● Dataset content:
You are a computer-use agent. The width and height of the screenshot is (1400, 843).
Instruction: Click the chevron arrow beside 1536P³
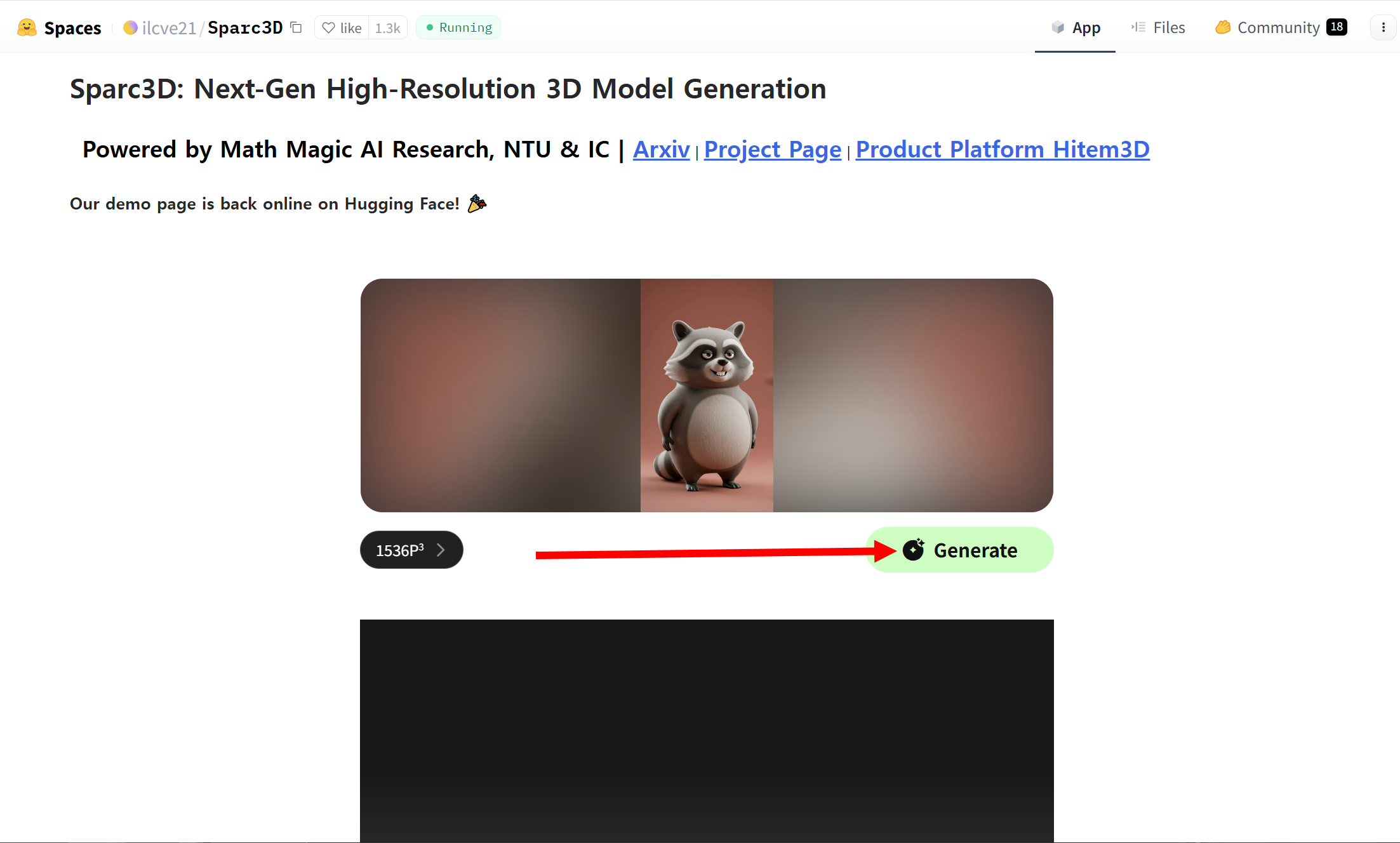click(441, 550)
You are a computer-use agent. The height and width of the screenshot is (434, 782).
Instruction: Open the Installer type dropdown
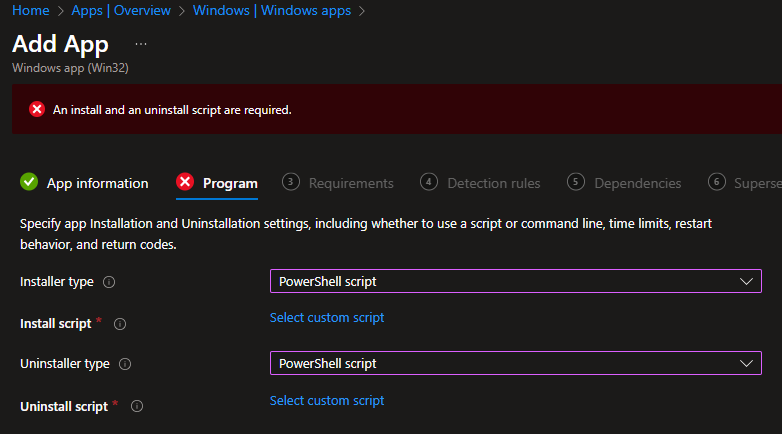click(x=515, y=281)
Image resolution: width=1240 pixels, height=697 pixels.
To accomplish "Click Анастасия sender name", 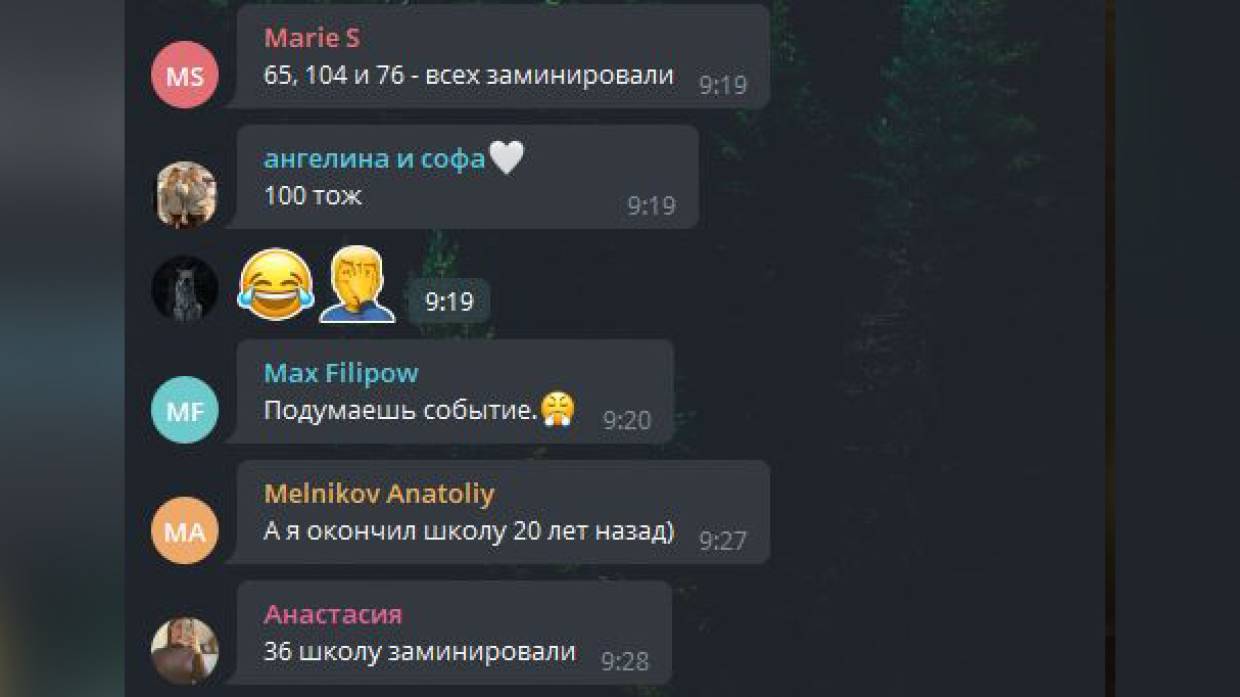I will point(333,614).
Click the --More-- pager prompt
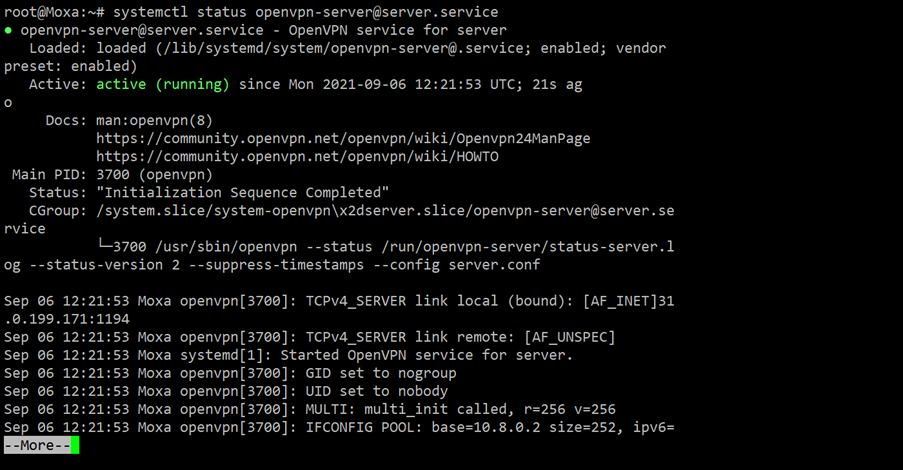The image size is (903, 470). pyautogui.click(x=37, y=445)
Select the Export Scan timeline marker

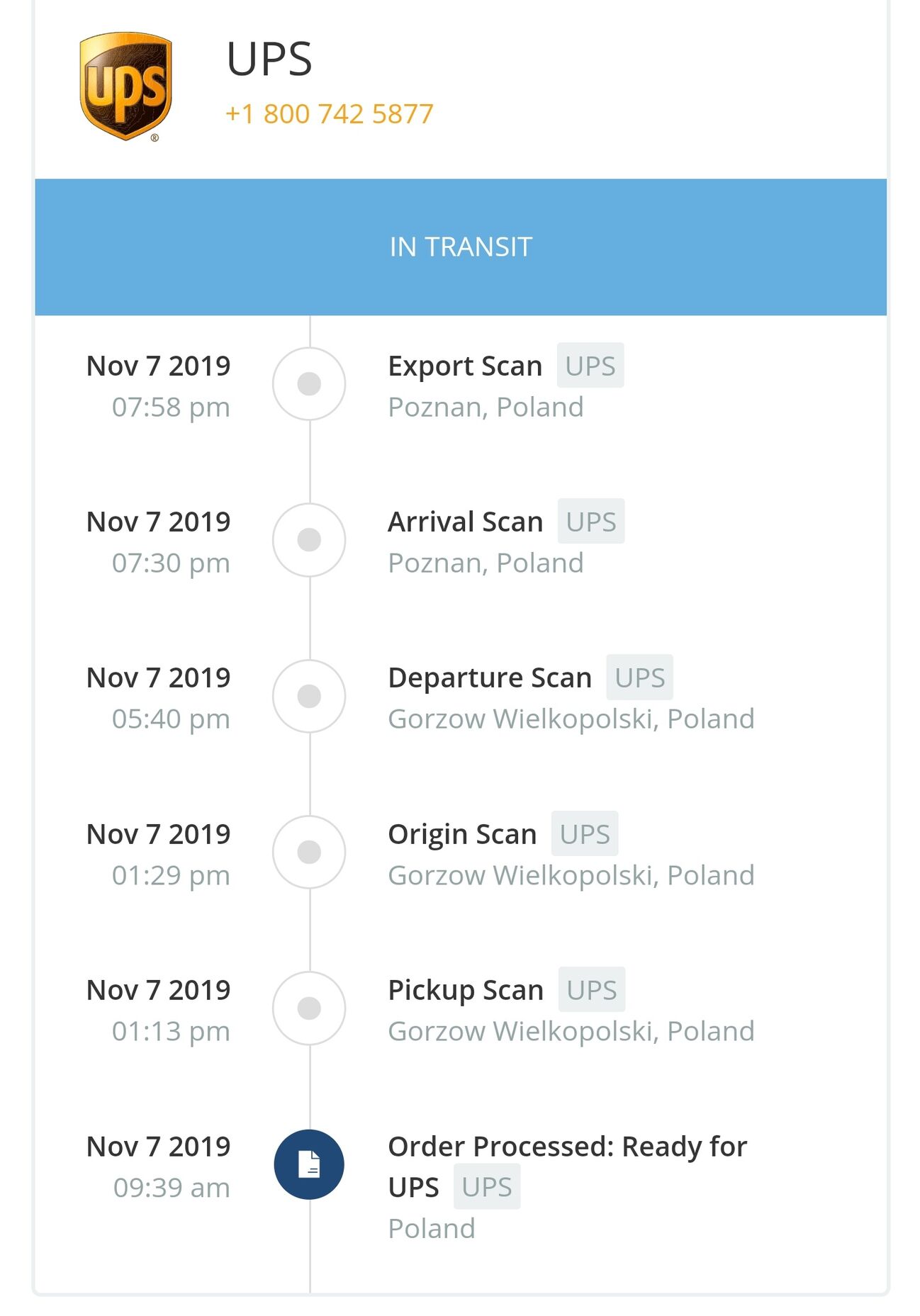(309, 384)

* * *

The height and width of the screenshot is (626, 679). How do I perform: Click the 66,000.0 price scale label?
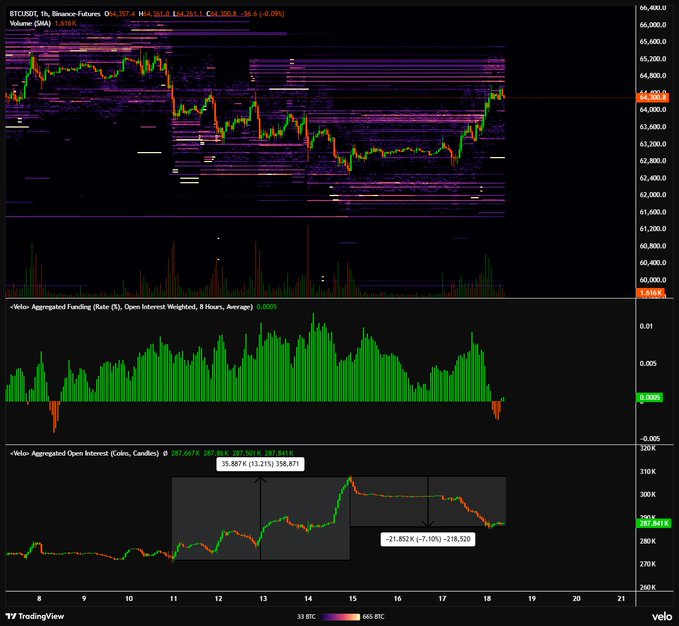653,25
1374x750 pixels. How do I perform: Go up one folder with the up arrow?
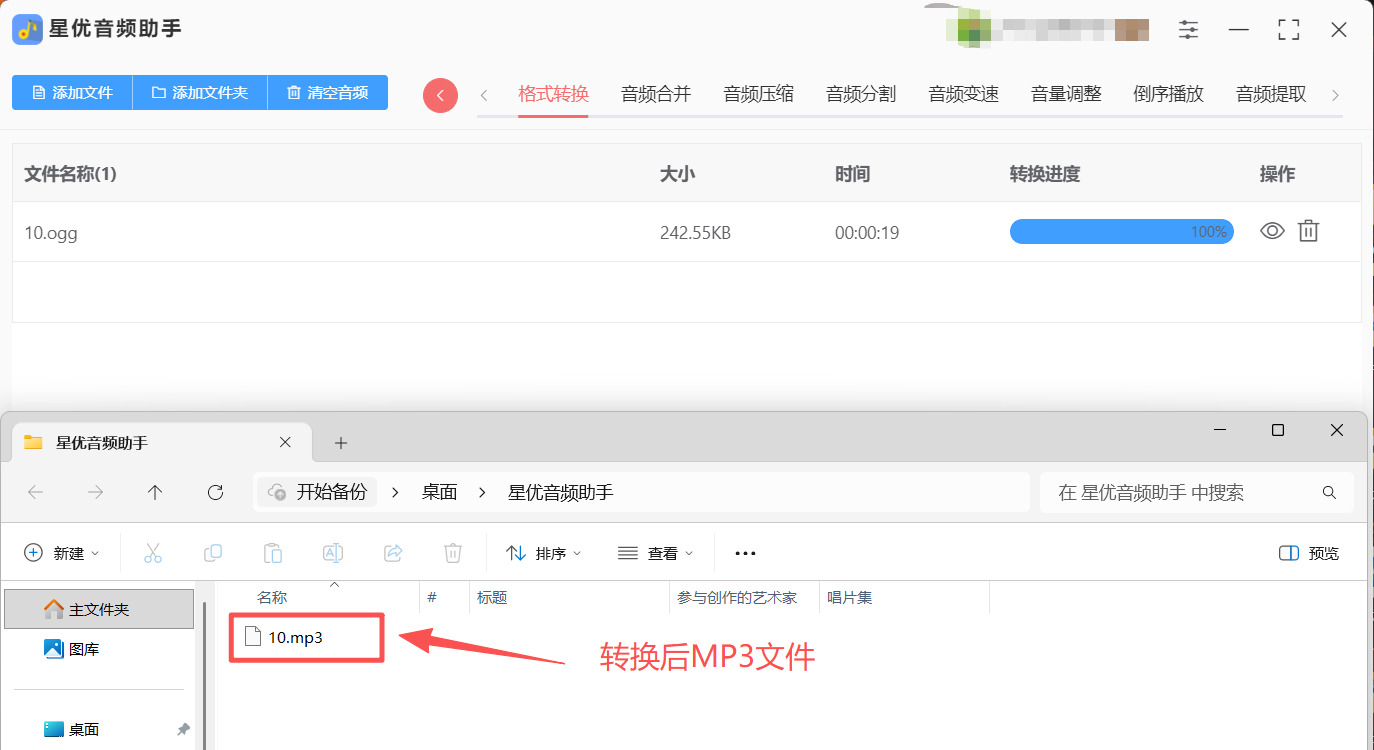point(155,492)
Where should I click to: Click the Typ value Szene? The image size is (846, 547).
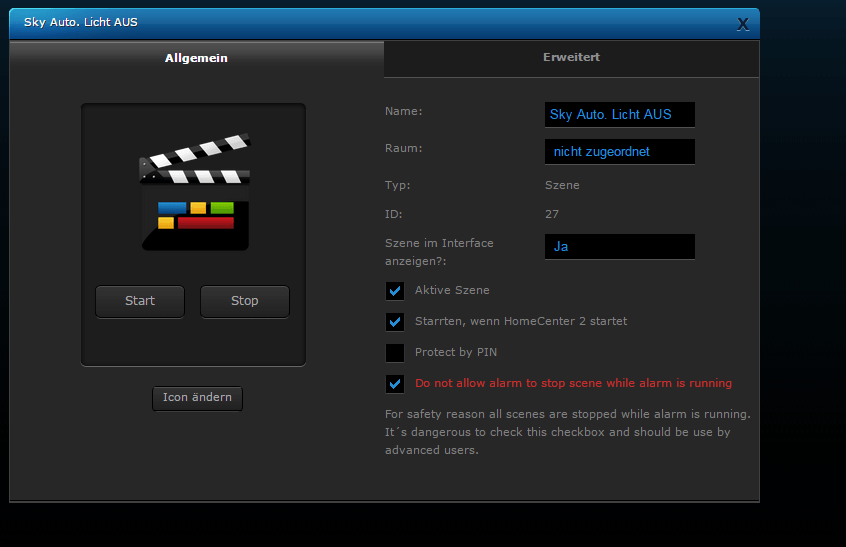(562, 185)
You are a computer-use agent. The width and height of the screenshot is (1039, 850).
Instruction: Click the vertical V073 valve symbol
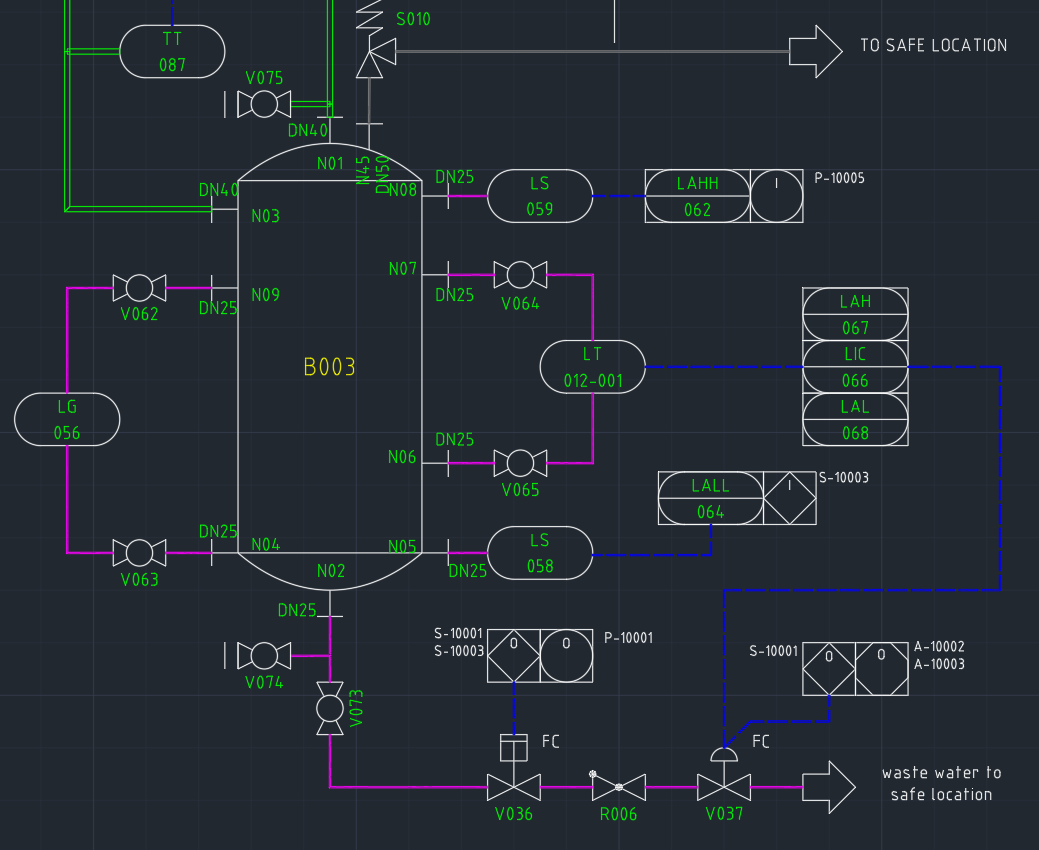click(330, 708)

--

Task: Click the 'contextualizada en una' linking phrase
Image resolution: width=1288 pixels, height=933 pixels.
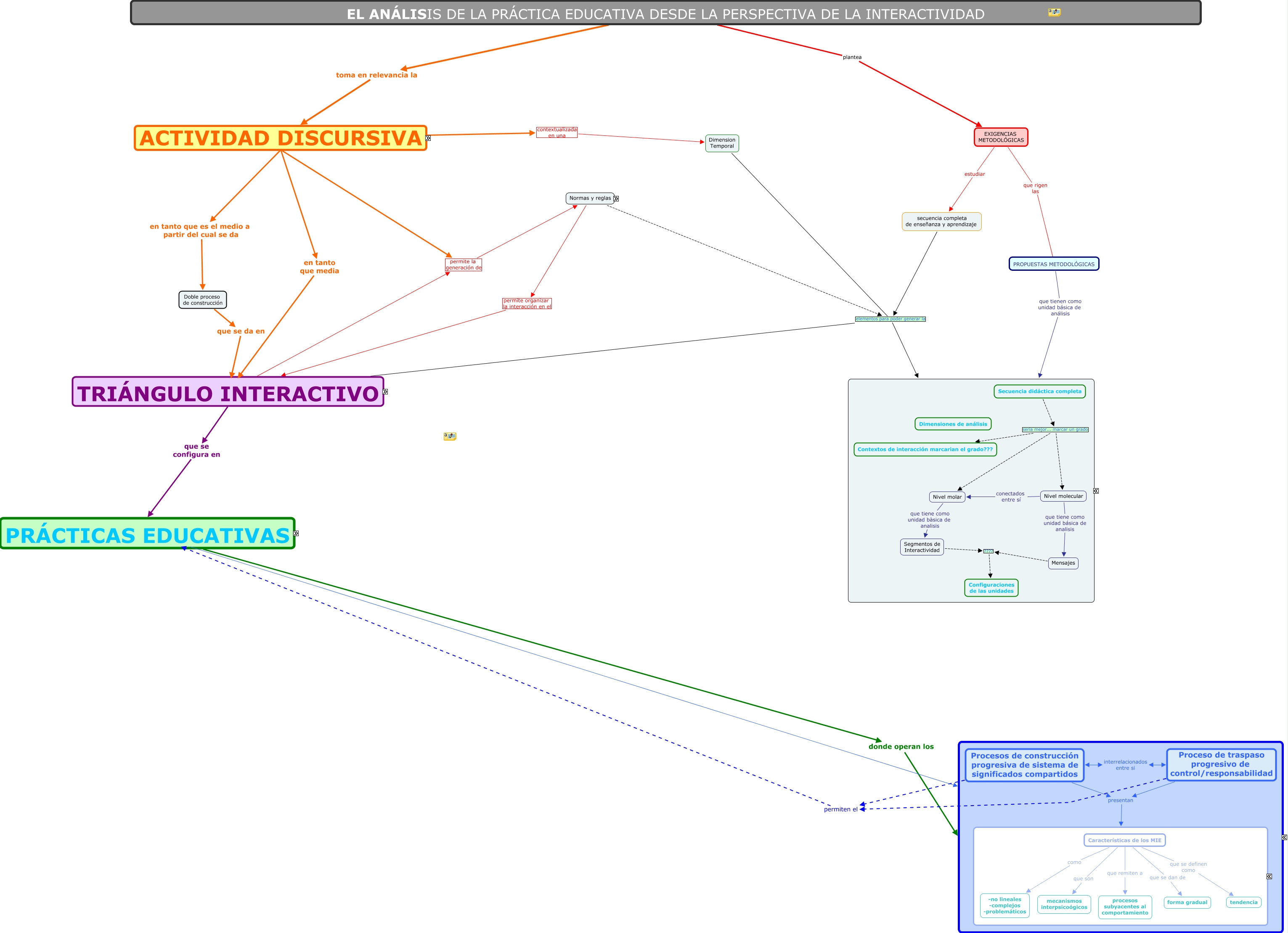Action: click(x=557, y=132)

● Exercise instructions: Rewrite the rows from the line containing "is (1400, 843)." through the line containing "click(x=515, y=281)", both included, replacing "dropdown" with "drop-down menu" and leaving everything else the same. Leave the pictures out.

● Response to the task:
You are a computer-use agent. The width and height of the screenshot is (1400, 843).
Instruction: Click the chevron arrow beside 1536P³
click(441, 550)
You are a computer-use agent. The height and width of the screenshot is (434, 782).
Instruction: Open the Installer type drop-down menu
click(x=515, y=281)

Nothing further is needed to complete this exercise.